One of the Spring killer-features is an in-container integration testing. While EJB lacked this functionality for many years (Java EE 6 finally addresses this, however I haven't, ekhem, tested it), Spring from the very beginning allowed you to test the full stack, starting from web tier, through services all the way down to the database.

Database is the problematic part. First you need to use in-memory self-contained database like H2 to decouple your tests from an external database. Spring helps with this to a great degree, especially now with profiles and embedded database support. The second problem is more subtle. While typical Spring application is almost completely stateless (for better or worse), database is inherently stateful. This complicates integration testing since the very first principle of writing tests is that they should be independent on each other and repeatable. If one test writes something to the database, another test may fail; also the same test may fail on subsequent call due to database changes.

Obviously Spring handles this problem as well with a very neat trick: prior to running every test Spring starts a new transaction. The whole test (including its setup and tear down) runs within the same transaction which is... rolled back at the end. This means all the changes made during the test are visible in the database just like if they were persisted. However rollback after every test wipes out all the changes and the next test works on a clean and fresh database. Brilliant!

Unfortunately this is not yet another article about Spring integration testing advantages. I think I have written hundreds if not thousands of such tests and I truly appreciate the transparent support Spring framework gives. But I also came across numerous quirks and inconsistencies introduces by this comfortable feature. To make matters worse, very often so-called transactional tests are actually hiding errors convincing the developer that the software works, while it fails after deployment! Here is a non-exhaustive but eye-opening collection of issues:


@Test
public void shouldThrowLazyInitializationExceptionWhenFetchingLazyOneToManyRelationship() throws Exception {
  //given
  final Book someBook = findAnyExistingBook();

  //when
  try {
    someBook.reviews().size();
    fail();
  } catch(LazyInitializationException e) {
    //then
  }
}



This is a known issue with Hibernate and spring integration testing. Book is a database entity with one-to-many, lazy by default, relationship to Reviews. findAnyExistingBook() simply reads a test book from a transactional service. Now a bit of theory: as long as an entity is bound to a session (EntityManager if using JPA), it can lazily and transparently load relationships. In our case it means: as long as it is within a scope of a transaction. The moment an entity leaves a transaction, it becomes detached. At this lifecycle stage an entity is no longer attached to a session/EntityManager (which has been committed and closed already) and any approach to fetch lazy properties throws the dreadful LazyInitializationException. This behaviour is actually standardized in JPA (except the exception class itself, which is vendor specific).
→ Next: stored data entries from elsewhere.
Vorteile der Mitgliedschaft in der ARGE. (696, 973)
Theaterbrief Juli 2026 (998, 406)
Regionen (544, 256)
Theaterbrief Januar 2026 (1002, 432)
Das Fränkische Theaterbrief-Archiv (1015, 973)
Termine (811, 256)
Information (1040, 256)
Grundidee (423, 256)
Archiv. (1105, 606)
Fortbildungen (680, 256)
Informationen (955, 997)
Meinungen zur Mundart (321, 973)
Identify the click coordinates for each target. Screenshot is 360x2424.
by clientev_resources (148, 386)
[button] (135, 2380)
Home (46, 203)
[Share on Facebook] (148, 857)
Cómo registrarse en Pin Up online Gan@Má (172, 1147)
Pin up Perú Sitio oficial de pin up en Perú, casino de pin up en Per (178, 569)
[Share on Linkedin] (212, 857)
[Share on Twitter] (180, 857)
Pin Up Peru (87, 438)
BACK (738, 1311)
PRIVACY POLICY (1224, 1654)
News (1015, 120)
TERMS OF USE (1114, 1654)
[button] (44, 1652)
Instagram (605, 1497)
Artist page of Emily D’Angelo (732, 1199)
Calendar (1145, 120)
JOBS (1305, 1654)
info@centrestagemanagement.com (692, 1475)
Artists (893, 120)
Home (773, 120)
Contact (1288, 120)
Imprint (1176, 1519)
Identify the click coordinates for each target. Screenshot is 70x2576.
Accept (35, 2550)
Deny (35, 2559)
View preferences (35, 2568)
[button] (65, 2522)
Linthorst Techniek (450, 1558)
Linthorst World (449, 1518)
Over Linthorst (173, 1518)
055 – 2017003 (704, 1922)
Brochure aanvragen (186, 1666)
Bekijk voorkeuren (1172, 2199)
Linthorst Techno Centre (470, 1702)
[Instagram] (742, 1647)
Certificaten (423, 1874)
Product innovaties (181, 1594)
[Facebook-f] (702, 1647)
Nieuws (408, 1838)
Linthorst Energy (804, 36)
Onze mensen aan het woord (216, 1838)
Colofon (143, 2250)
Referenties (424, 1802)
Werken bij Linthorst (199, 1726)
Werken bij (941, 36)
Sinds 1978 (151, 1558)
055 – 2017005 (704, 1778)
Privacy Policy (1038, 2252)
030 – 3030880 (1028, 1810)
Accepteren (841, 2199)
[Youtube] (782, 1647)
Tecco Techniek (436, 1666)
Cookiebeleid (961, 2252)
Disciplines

In our case we are callling .reviews() (Scala-style “getter”, we will translate our test case to ScalaTest soon as well) and expecting to see the Hibernate exception. However the exception is not thrown and the application keeps going. That's because the whole test is running within a transaction and the Book entity never gets out of transactional scope. Lazy loading always works in Spring integration tests.

To be fair, we will never see tests like this in real life (unless you are testing to make sure that a given collection is lazy – unlikely). In real life we are testing business logic which just works in tests. However after deploying we start experiencing LazyInitializationException. But we tested it! Not only Spring integration testing support hid the problem, but it also encourages the developer to throw in OpenSessionInViewFilter or OpenEntityManagerInViewFilter. In other words: our test not only didn't discover a bug in our code, but it also significantly worsen our overall architecture and performance. Not what I would expect.

My typical workflow these days while implementing some end-to-end feature is to write back-end tests, implement the back-end including REST API and when everything runs smoothly deploy it and proceed with the GUI. The latter is written using AJAX/JavaScript completely so I only need to deploy once and replace cheap client-side files often. At this stage I don't want to go back to the server to fix undiscovered bugs.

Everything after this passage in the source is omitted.